Martha has had a deeply lonely existence: a teenage abortion, a lonely life in Washington, D.C., a lonely marriage with a man who lied about his identity and used her, and now the promise of a lonely life in Russia, where she knows no one and doesn't speak the language. There's a sadness when Philip and Elizabeth part in the episode, shortly before this exchange, in which Elizabeth encourages Philip to lie and say he'll be on the plane with her. She asks if he'd go with her if he could, trying to tease out his real feelings about Martha without hurting him. "I love you...I'll be home in a few hours," he says. "You need to stay," she answers. But again, there's little comfort for any of them, be it Elizabeth at home, preparing for bed; Martha, crying herself to sleep; or Philip, lying next to her and staring at the ceiling with a thousand-yard stare. No matter where they are or where they'll be, they're all alone, in some form or another.
-Oleg's getting really flirtatious with Tatiana. I wonder if his grief over Nina's death is going to play into this at all.
-Martha will probably get on that plane, but I've no idea whether her trip ends with suicide or with a lonely existence in Russia. They'll both be painful.

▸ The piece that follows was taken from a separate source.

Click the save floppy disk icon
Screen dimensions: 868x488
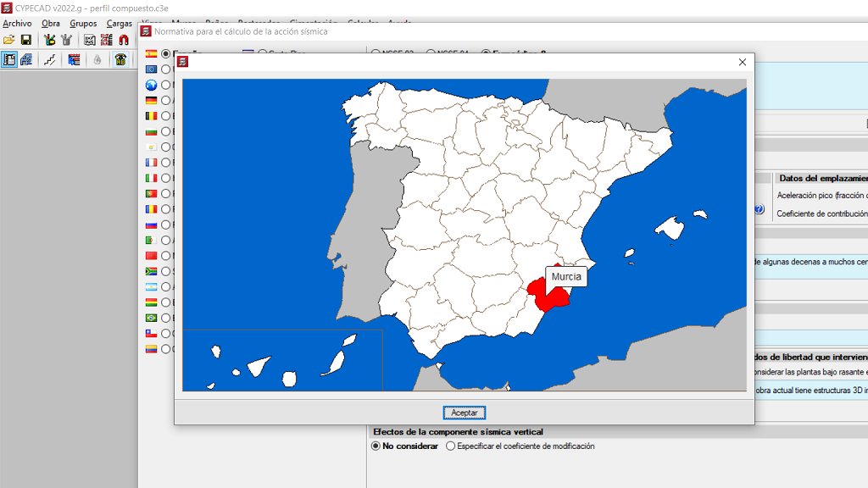click(x=26, y=39)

-I've given plenty of praise to Wright's increasingly desperate performance, but Thomas' deadpan walks the sad/funny line beautifully.
-Henry, Paige and Matthew share a beer on the couch while watching TV. This brief moment of teen rule-breaking is some much-needed levity. I'm most amused by Henry being disappointed he doesn't get his own, even though he clearly doesn't like the taste much.